Material for the task below:

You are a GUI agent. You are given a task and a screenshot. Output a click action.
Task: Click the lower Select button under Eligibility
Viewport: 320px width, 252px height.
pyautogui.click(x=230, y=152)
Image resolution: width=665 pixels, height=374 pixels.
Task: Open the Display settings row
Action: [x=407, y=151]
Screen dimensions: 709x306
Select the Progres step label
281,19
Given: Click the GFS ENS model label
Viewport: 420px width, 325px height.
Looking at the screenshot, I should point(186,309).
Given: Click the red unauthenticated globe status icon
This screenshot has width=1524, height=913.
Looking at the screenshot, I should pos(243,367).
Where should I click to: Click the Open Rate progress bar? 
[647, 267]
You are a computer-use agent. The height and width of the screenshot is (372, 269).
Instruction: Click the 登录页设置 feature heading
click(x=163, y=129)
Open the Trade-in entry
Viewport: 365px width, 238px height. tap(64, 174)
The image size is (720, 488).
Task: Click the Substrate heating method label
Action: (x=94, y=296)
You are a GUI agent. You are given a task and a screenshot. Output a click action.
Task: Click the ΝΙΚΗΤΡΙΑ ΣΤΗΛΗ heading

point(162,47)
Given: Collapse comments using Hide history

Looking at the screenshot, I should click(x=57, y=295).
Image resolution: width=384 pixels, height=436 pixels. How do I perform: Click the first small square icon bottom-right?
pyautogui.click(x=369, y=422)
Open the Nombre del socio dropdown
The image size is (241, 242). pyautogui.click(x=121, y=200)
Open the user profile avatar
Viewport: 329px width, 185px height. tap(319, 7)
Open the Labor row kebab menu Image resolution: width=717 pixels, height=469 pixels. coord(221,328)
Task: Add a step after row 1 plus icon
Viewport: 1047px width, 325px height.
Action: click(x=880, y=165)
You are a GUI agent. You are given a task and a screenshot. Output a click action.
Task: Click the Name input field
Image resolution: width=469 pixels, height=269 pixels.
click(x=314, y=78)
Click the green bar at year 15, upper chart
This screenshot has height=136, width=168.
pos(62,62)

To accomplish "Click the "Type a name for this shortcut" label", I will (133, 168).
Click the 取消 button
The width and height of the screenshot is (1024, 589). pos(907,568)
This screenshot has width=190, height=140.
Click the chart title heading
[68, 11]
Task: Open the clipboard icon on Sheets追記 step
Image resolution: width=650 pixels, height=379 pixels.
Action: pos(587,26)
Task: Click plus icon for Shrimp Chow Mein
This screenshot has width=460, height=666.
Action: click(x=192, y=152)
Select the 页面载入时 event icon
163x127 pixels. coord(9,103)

End of Material for the task.

**Work to complete**
Please reproduce each line above exactly as written.

**Answer to this exercise**
You are a GUI agent. You are given a task and a screenshot. Output a click action.
Task: Click the lower Select button under Eligibility
Viewport: 320px width, 252px height.
pyautogui.click(x=230, y=152)
Image resolution: width=665 pixels, height=374 pixels.
Task: Open the Display settings row
Action: [x=407, y=151]
Screen dimensions: 709x306
Select the Progres step label
281,19
Given: Click the GFS ENS model label
Viewport: 420px width, 325px height.
Looking at the screenshot, I should point(186,309).
Given: Click the red unauthenticated globe status icon
This screenshot has width=1524, height=913.
Looking at the screenshot, I should pos(243,367).
Where should I click to: Click the Open Rate progress bar? 
[647, 267]
You are a computer-use agent. The height and width of the screenshot is (372, 269).
Instruction: Click the 登录页设置 feature heading
click(x=163, y=129)
Open the Trade-in entry
Viewport: 365px width, 238px height. tap(64, 174)
The image size is (720, 488).
Task: Click the Substrate heating method label
Action: (x=94, y=296)
You are a GUI agent. You are given a task and a screenshot. Output a click action.
Task: Click the ΝΙΚΗΤΡΙΑ ΣΤΗΛΗ heading

point(162,47)
Given: Collapse comments using Hide history

Looking at the screenshot, I should click(x=57, y=295).
Image resolution: width=384 pixels, height=436 pixels. How do I perform: Click the first small square icon bottom-right?
pyautogui.click(x=369, y=422)
Open the Nombre del socio dropdown
The image size is (241, 242). pyautogui.click(x=121, y=200)
Open the user profile avatar
Viewport: 329px width, 185px height. tap(319, 7)
Open the Labor row kebab menu Image resolution: width=717 pixels, height=469 pixels. coord(221,328)
Task: Add a step after row 1 plus icon
Viewport: 1047px width, 325px height.
Action: click(x=880, y=165)
You are a GUI agent. You are given a task and a screenshot. Output a click action.
Task: Click the Name input field
Image resolution: width=469 pixels, height=269 pixels.
click(x=314, y=78)
Click the green bar at year 15, upper chart
This screenshot has height=136, width=168.
pos(62,62)

To accomplish "Click the "Type a name for this shortcut" label", I will (133, 168).
Click the 取消 button
The width and height of the screenshot is (1024, 589). pos(907,568)
This screenshot has width=190, height=140.
Click the chart title heading
[68, 11]
Task: Open the clipboard icon on Sheets追記 step
Image resolution: width=650 pixels, height=379 pixels.
Action: pos(587,26)
Task: Click plus icon for Shrimp Chow Mein
This screenshot has width=460, height=666.
Action: click(x=192, y=152)
Select the 页面载入时 event icon
163x127 pixels. coord(9,103)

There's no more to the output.